We, in South Africa, are extremely privileged to have access to Jack's
remarkable collection through the selection of books seen on show at our sister
galley, the UJ Art Gallery.
However, within this august company, the aim of the project is to bring South
African book artists, designers, papermakers, bookbinders, teachers, academics
and interested members of the public together for the first time to share their
passion for the artist's book.
In this regard, the call for bookworks for Booknesses: Contemporary South
African Artists' Books, exhibited here in the FADA Gallery, was specifically
broad and open to anyone whose recent work displays the following criteria:
A high degree of craftsmanship and production values
Exploration and development of the thematics of Bookness or unpacks elements
of book structure and materiality
Demonstrates discernible and visible content and is not simply a folio of
images
May be in conventional or unconventional book form (codex, leporello,
scroll, folio, gatefold, digital etc.)
The resulting exhibition is testimony to the enthusiasm which both young and
mature South African artists bring to the book-as-artwork.

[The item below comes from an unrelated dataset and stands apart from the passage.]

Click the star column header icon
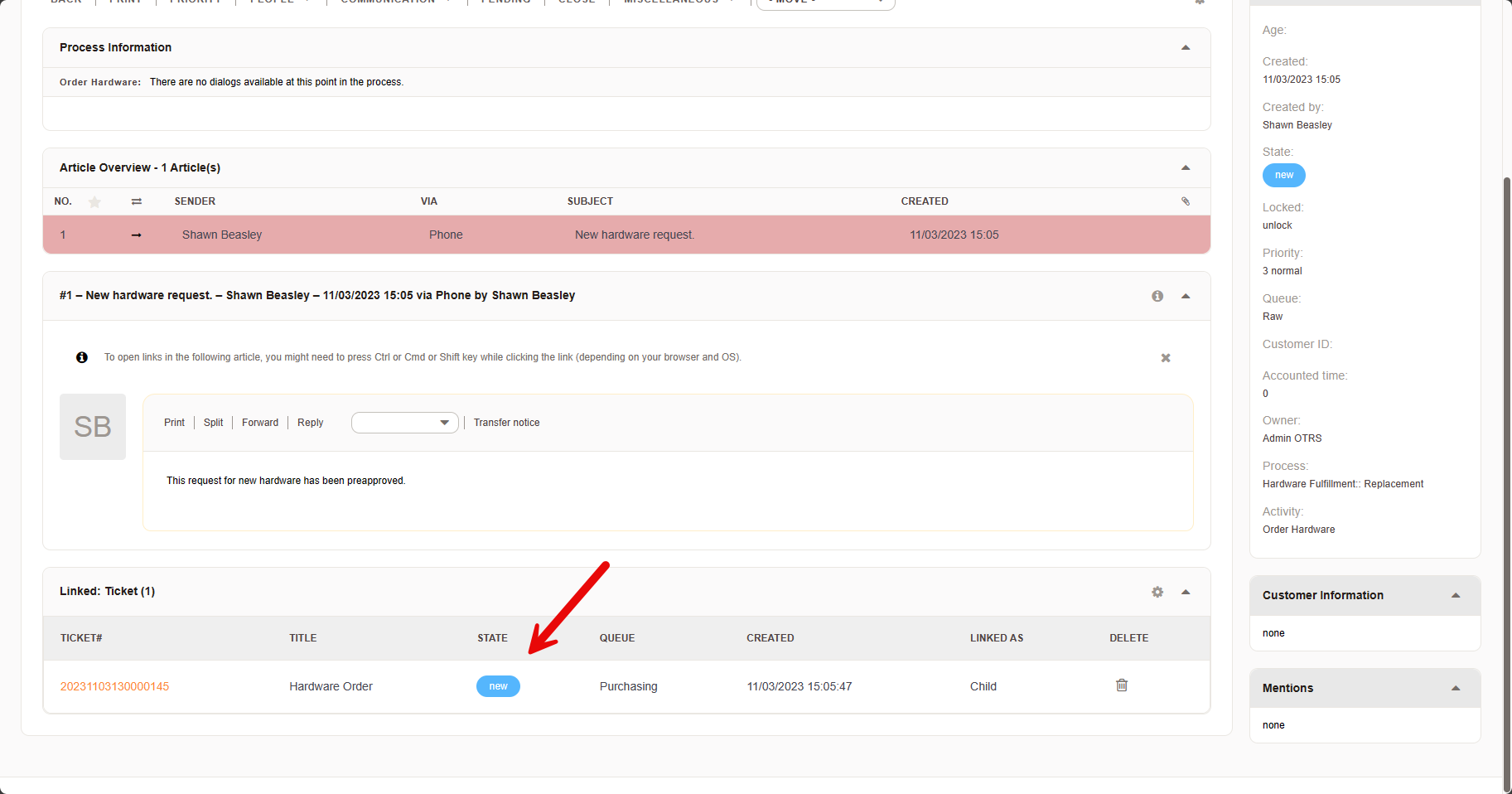This screenshot has height=794, width=1512. [95, 201]
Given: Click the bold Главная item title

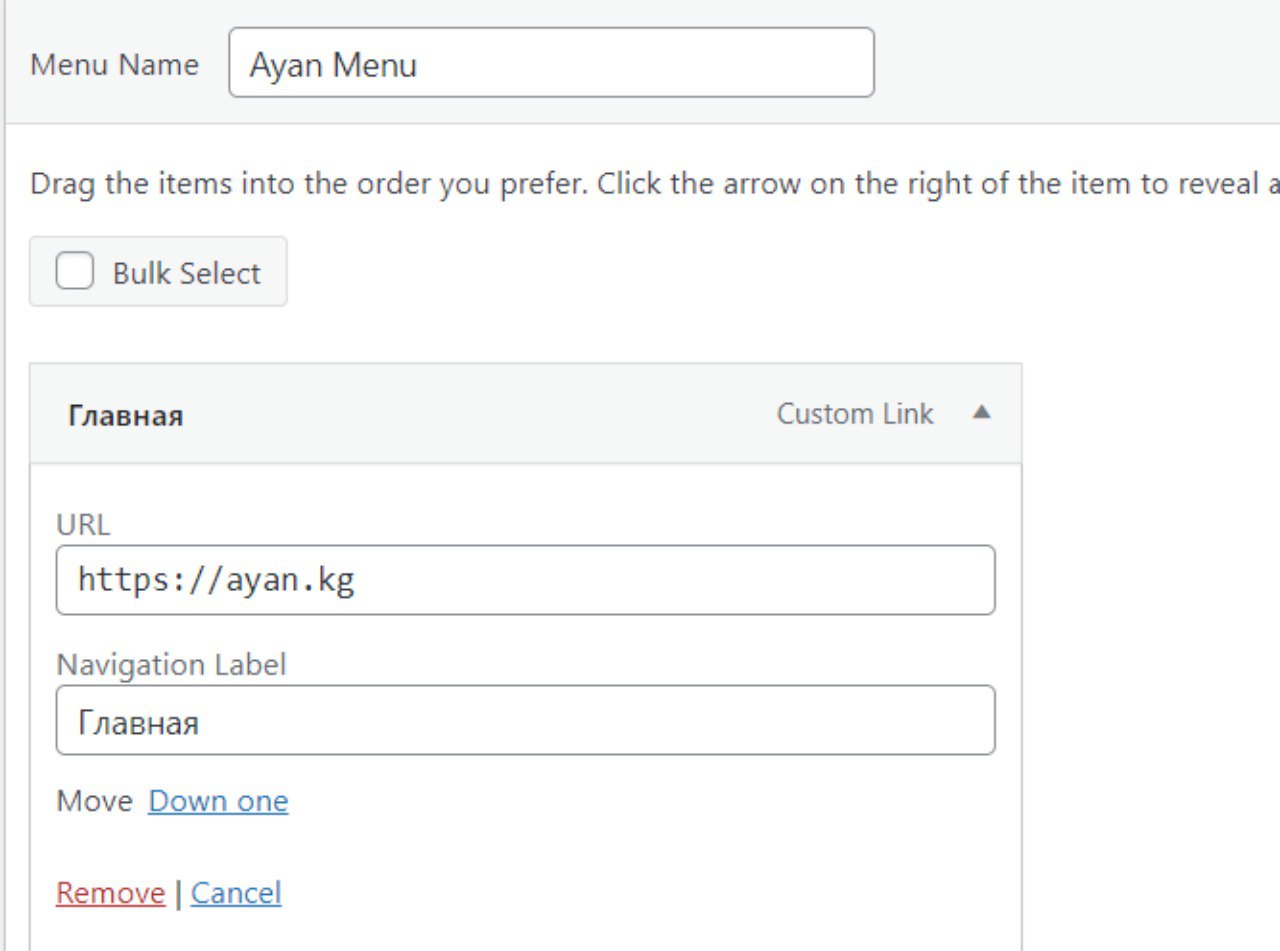Looking at the screenshot, I should [125, 415].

In the hands of these
artists, the book continues to be a site of interrogation, wonder, nostalgia,
contemporary modes of communication, socio-political commentary, identity
formation as well as personal introspection.
The diversity of bookworks evident on this exhibition: from sculptural
one-of-a-kind objects, through more conventional forms of the codex, to digital
and video-based work, speaks to the vigour of the field in this country.
Notwithstanding the changes wrought upon the haptic, material book in these
local artists' hands, the idea of the book as a vital cultural and artistic form
proves to be as rich as in any other place on the planet at present.
Through the aims of the Booknesses project and this exhibition in particular,
we are confident that the book arts in South Africa is not only dynamic, vibrant
and alive but also demonstrates that, in a digital world, the idea of what a
book is and means is as vital as when the Chinese and Johannes Gutenberg first
explored movable type as a means to communicate more effectively and richly.
Thus the idea of a book's 'nesses' - its possible meanings and impacts -
frames this exhibition and the broader endeavours of the Booknesses project.